▸ **Exercise directions**: Examine the entries and show every line in which the word "Museos" is found.

▸ **Extracted records**:
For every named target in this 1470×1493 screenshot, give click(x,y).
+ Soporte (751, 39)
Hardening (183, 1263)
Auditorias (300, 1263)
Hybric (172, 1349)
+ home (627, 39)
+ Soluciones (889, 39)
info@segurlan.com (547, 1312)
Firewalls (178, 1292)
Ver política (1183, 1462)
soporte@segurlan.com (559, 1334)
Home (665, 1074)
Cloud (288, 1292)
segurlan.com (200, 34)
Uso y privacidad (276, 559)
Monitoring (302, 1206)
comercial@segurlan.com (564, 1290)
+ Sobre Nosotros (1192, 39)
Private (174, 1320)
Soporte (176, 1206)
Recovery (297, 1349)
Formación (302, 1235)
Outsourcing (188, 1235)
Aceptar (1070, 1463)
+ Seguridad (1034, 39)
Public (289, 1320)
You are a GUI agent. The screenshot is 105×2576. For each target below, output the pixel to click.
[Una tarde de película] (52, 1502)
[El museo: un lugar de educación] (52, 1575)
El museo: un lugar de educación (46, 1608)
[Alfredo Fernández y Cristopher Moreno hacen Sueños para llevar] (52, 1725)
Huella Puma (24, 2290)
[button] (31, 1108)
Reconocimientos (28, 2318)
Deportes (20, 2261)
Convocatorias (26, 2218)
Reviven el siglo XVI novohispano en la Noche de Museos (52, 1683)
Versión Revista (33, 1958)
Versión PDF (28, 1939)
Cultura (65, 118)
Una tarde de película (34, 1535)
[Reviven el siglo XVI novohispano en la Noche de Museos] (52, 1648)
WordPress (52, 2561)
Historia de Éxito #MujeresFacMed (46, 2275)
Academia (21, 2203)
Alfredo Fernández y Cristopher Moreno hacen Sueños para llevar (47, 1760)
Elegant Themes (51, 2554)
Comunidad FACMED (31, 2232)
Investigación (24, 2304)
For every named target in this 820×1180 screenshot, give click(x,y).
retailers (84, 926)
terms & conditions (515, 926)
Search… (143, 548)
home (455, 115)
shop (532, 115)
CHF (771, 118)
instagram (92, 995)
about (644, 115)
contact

▸ **Answer space**:
Reviven el siglo XVI novohispano en la Noche de Museos (52, 1683)
[Reviven el siglo XVI novohispano en la Noche de Museos] (52, 1648)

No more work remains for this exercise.